An unknown person once said, “Moving on is simple, it’s what you leave behind that makes it difficult.” How true that is. What I was forced to leave behind in order to try to recuperate from this distress was a huge part of myself and what helped define me as a person with purpose. I even had to leave some relationships behind. That’s the difficult aspect of it all – trying to fill the void left in my life. By this fracture.
How do you heal a fractured spirit? You don’t. Not by yourself. No amount of time or attempt to move on will smooth over the rupture and make it as good as new. No ranting or railing or tears of sorrow and frustration will right it and cover it with a mending cast. Even forgiveness does not totally erase the pain inflicted because while we can and should certainly choose to forgive another’s offense, in our humanness, it’s hard to forget.
No, there’s only one way to make a fractured spirit whole again. You call in the Repairman. You make repeated trips to the Great Physician. You pray. You confess any sinful part you had in the cause of the distress and you ask forgiveness. You allow the healing balm of His Holy Word to sink into your spirit.
Words like: “The Lord is close to the brokenhearted and saves those who are crushed in spirit” found in Psalm 34:18 and “He heals the brokenhearted and binds up their wounds” in Psalm 147:3.
Being fractured in spirit happens to us all. It’s a mistake to think that just because you’re a believer in Christ you won’t suffer in this life. Even if the anguish comes from the hand of a friend, a fellow believer, or family member, the wound will harm and do damage. But it damages you even further if you continue to carry it around. Then it may even fracture your spirit.
I know that turning to the One who’s always there, who always hears my prayers, and who can heal the broken-hearted, crushed spirit is the only prescription that will work for me. But here’s the thing. I have to choose to do that.
The Lord hasn’t made my fracture disappear (although He could if He wanted to). Instead I believe He wants me to humbly come to Him and lay my broken burden at His feet and leave it there. Only then can He can transform my wounded heart and infuse me with joy.
“Your sorrow shall be turned into joy.” ~ John 16:20
My friend – the one who recognized my fractured spirit – recently told me that as she prayed for me and my damaged heart one day, God spoke a word into her heart for me. What was that word? Exuberance.
Oh my. At that time, I was feeling anything BUT exuberant. Exuberance? In the midst of such deep emotional pain? Exuberance? When I battled daily with feelings of hurt, anger, and injustice? Exuberance? When I have no clue what I am supposed to do next to fill the void left by this fracture?

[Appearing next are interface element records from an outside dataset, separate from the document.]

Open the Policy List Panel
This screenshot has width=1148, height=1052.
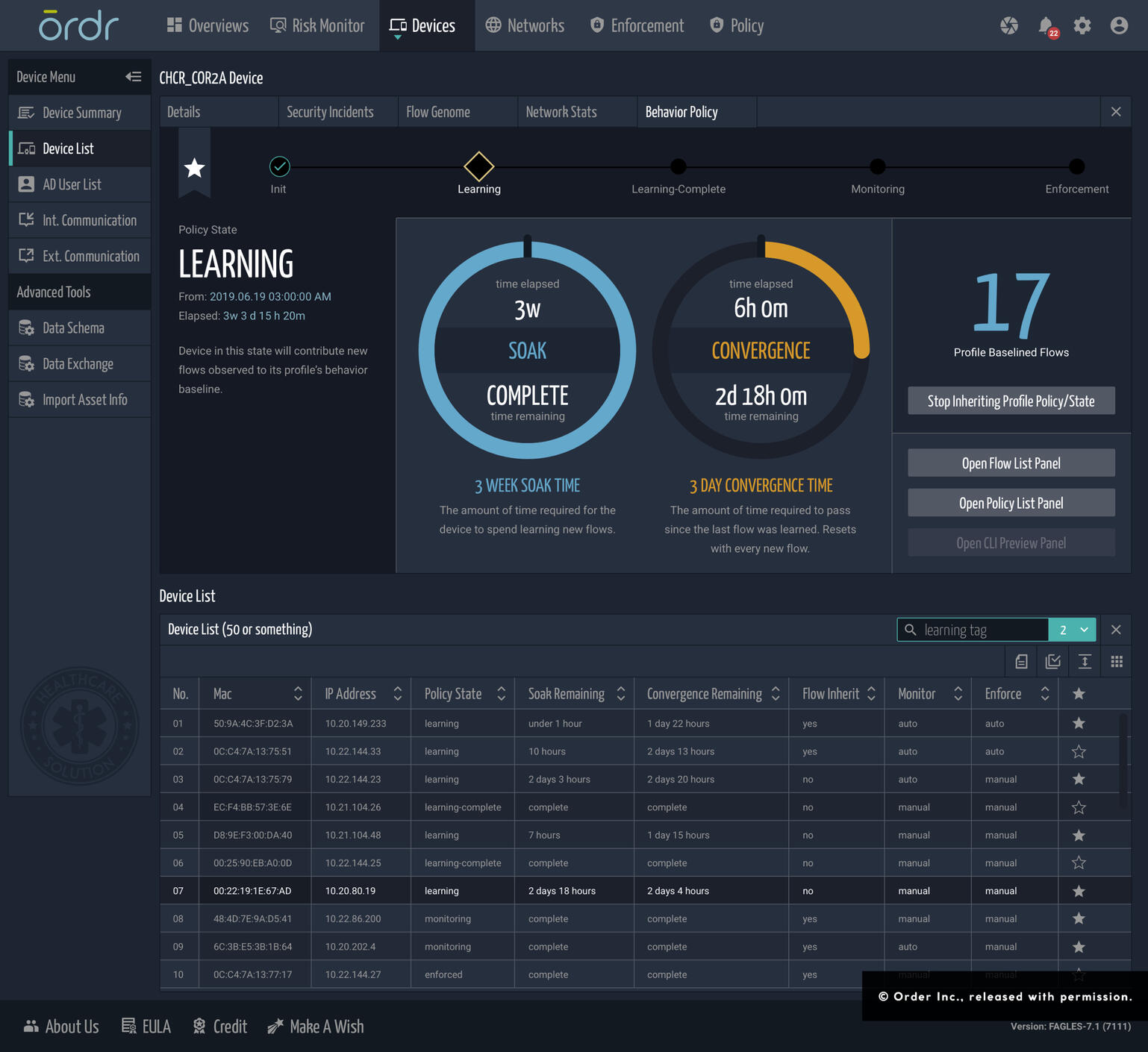pyautogui.click(x=1011, y=502)
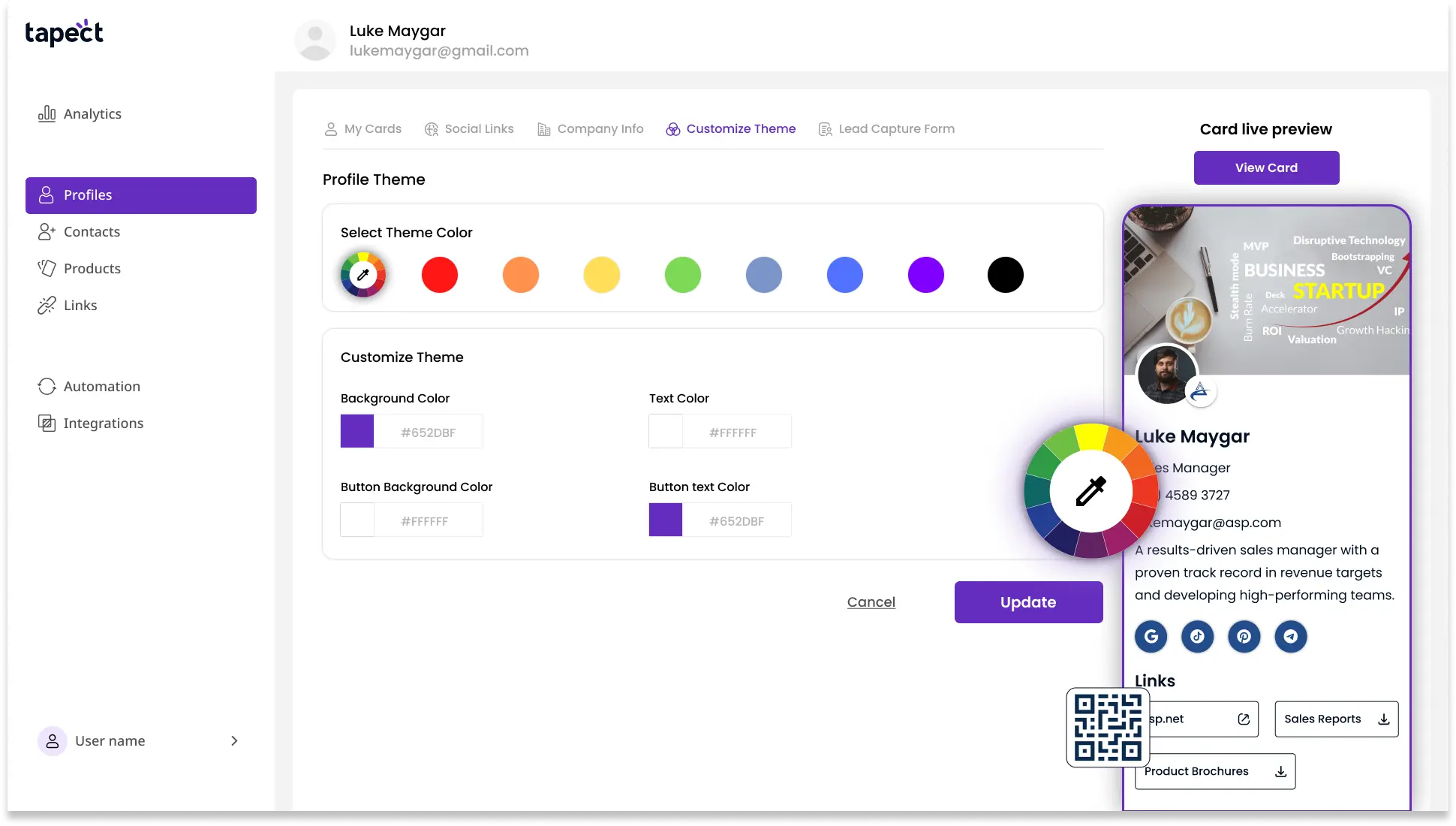1456x826 pixels.
Task: Toggle the TikTok icon on profile card
Action: [x=1196, y=636]
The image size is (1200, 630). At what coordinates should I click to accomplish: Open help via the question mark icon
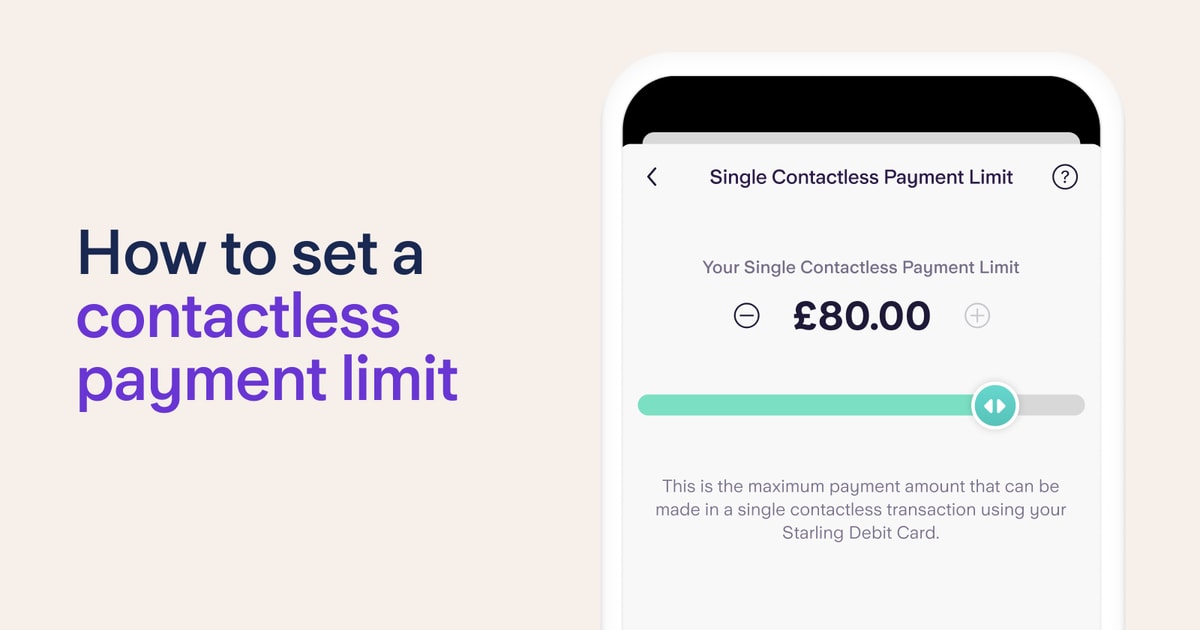(1065, 177)
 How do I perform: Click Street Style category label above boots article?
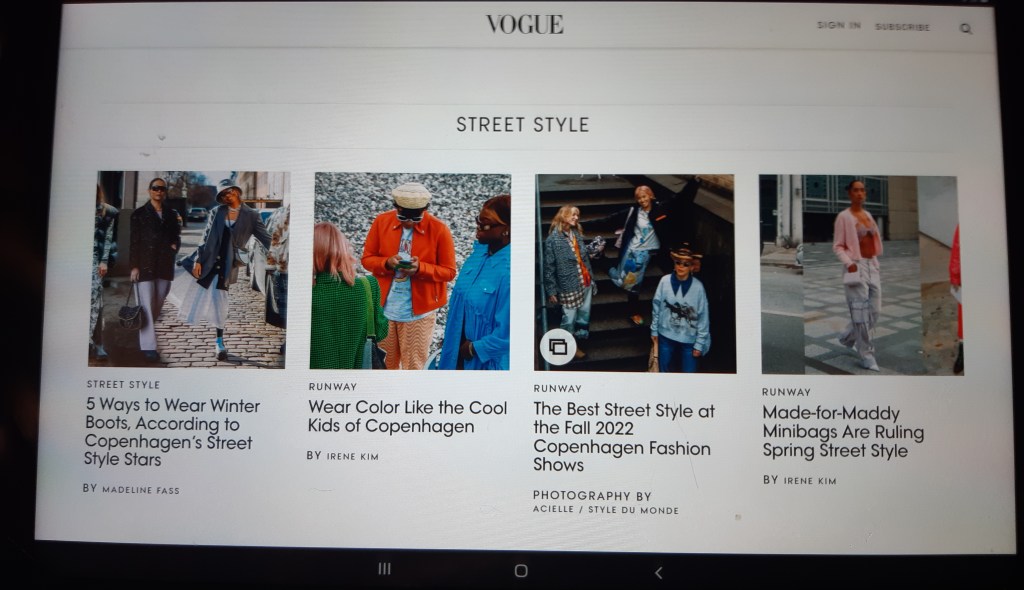point(123,384)
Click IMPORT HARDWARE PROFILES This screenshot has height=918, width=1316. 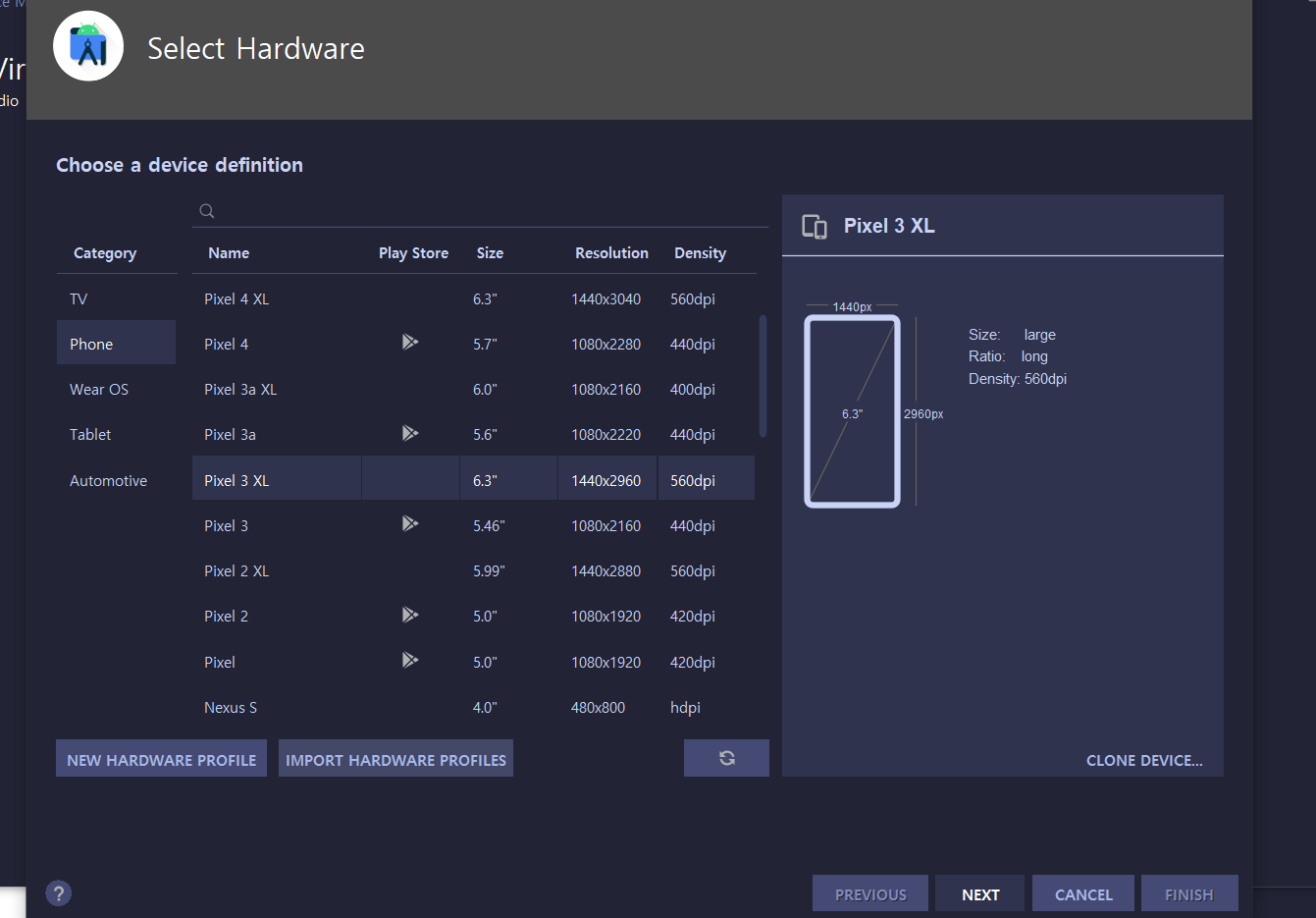pos(395,758)
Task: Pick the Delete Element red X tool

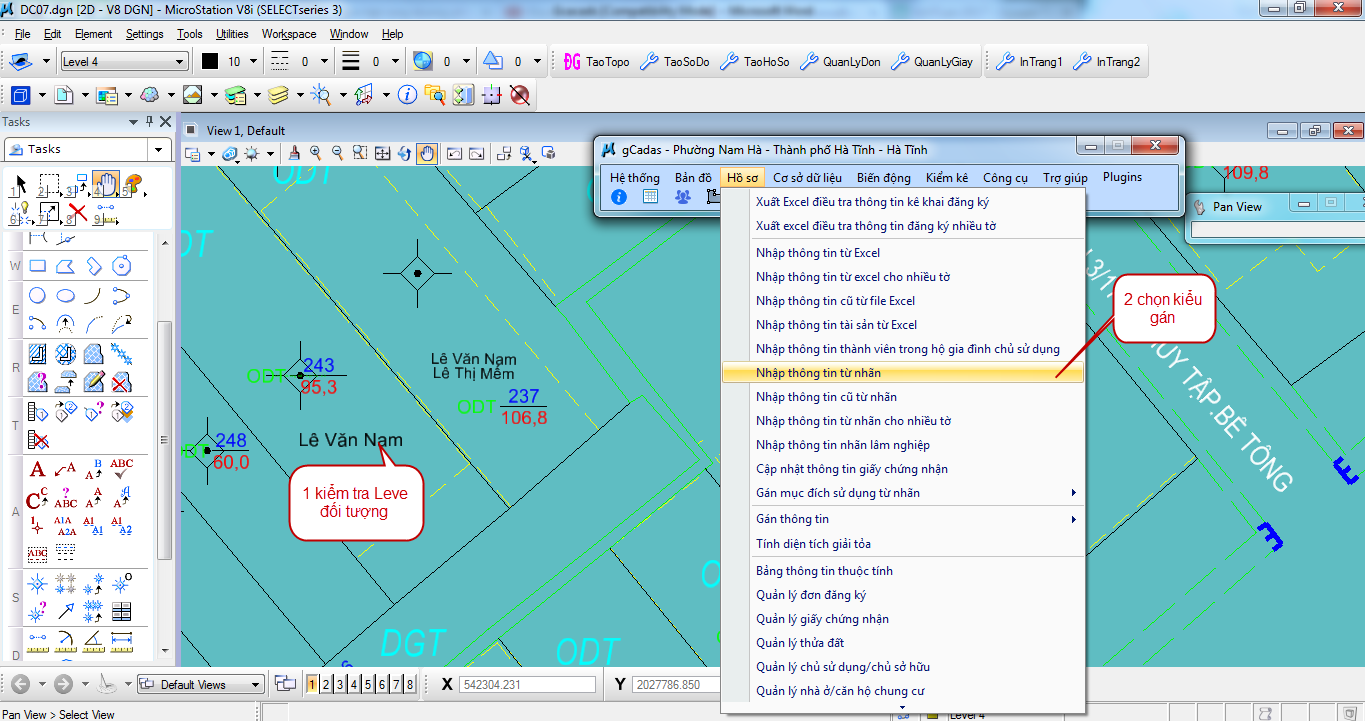Action: point(77,212)
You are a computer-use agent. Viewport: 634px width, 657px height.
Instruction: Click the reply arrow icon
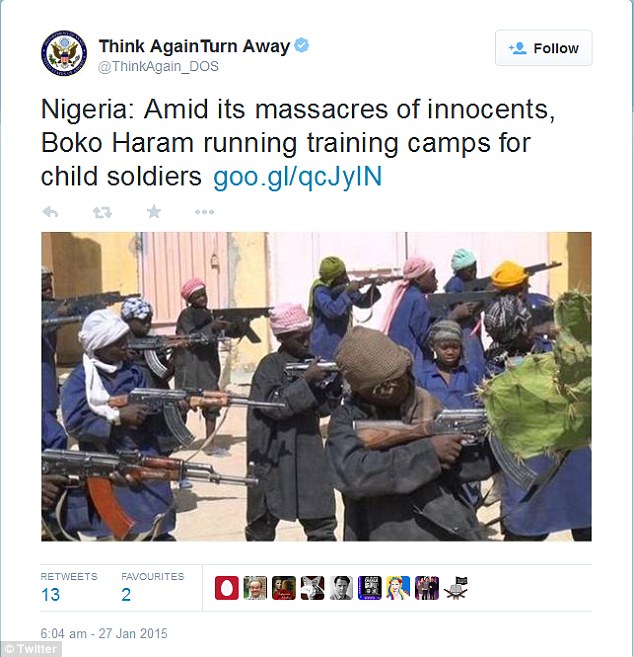(x=51, y=212)
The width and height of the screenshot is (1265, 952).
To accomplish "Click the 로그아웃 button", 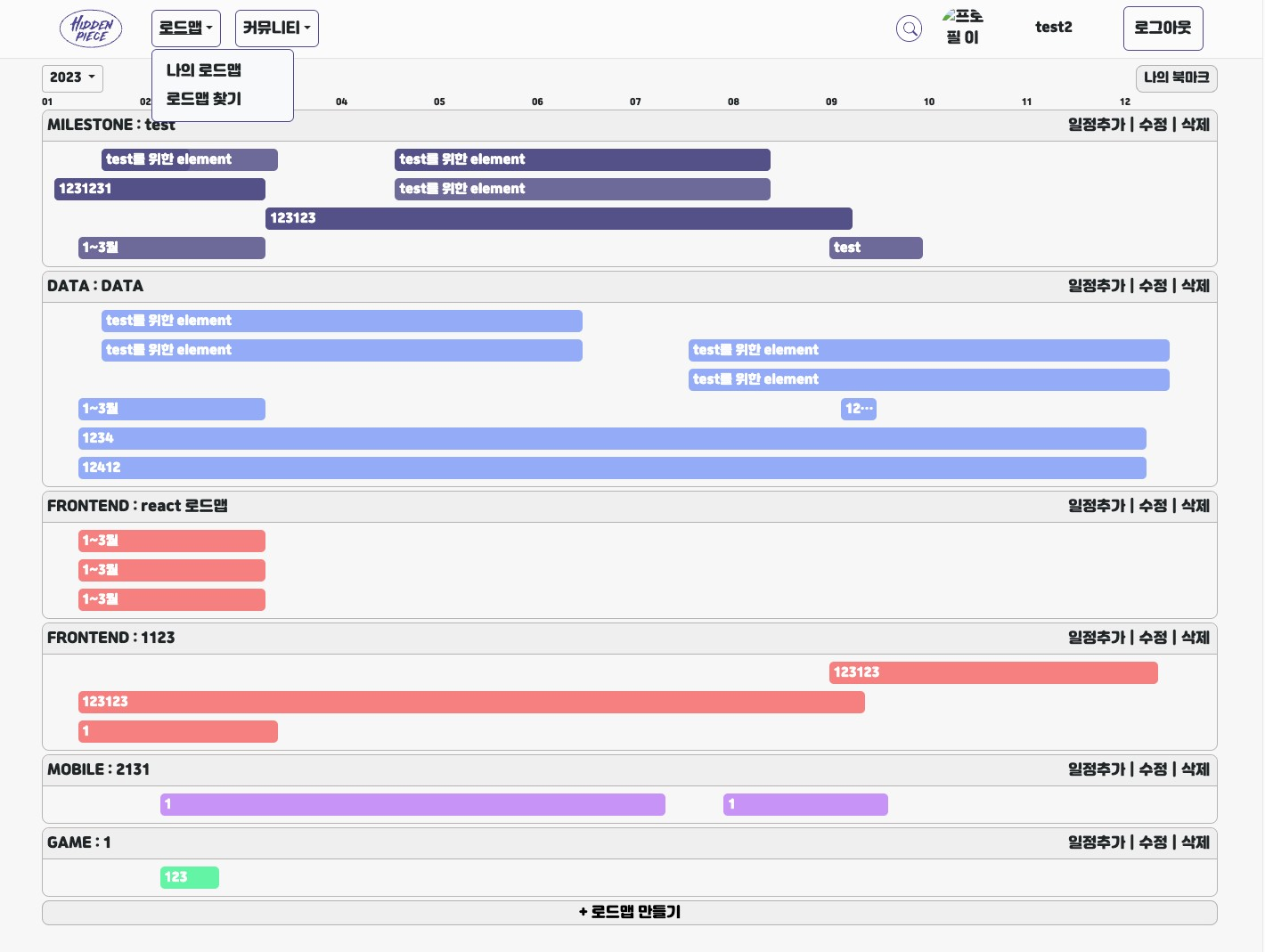I will (1163, 28).
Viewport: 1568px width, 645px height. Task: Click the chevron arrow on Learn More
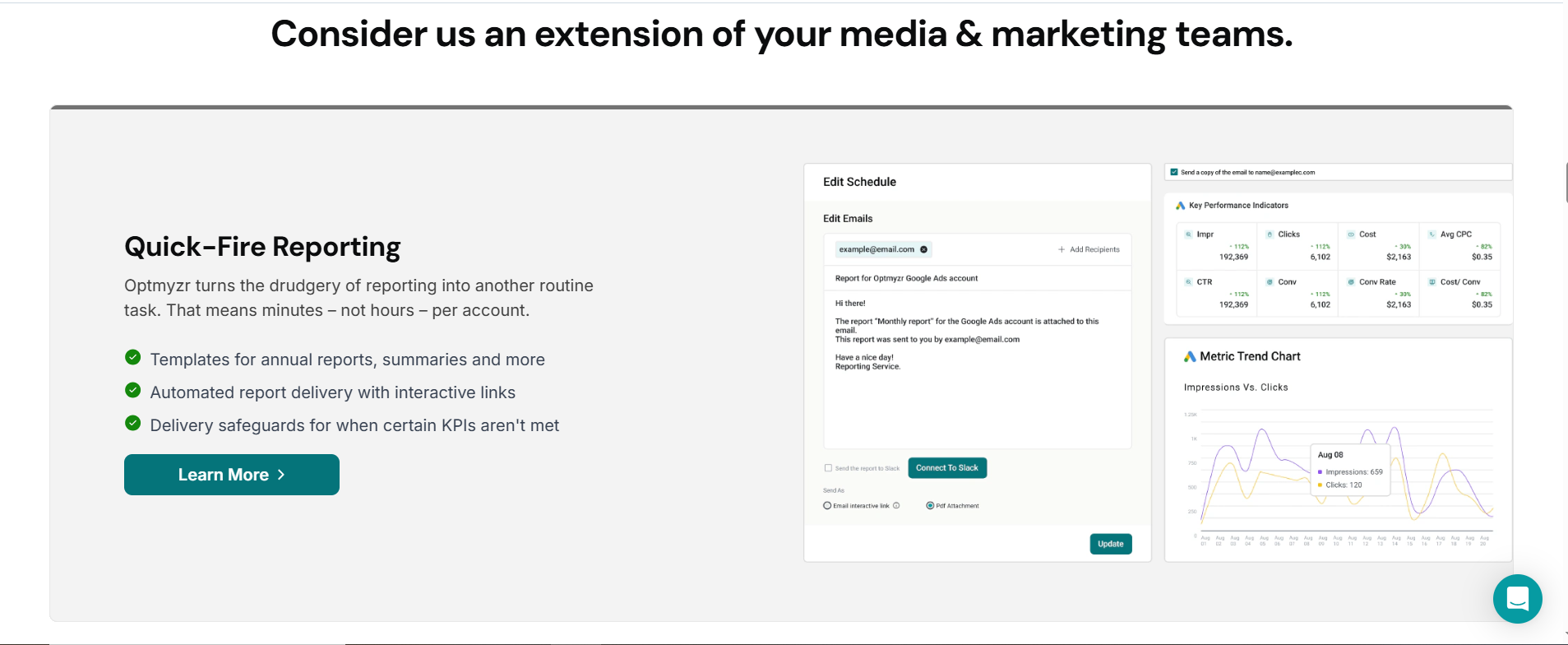[281, 475]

I realize this is just one more step in knitting my fractured spirit into wholeness again. And even though I’m not feeling it, for this day – today – I will choose this word exuberance. I will choose joy. I will choose enthusiasm. I will choose cheerfulness. I will choose liveliness and energy and every other synonym for exuberance. I choose to embrace that word.
And tomorrow I will make that choice again. And again. And again. If you’re spirit feels fractured, you too have a choice. What will you choose?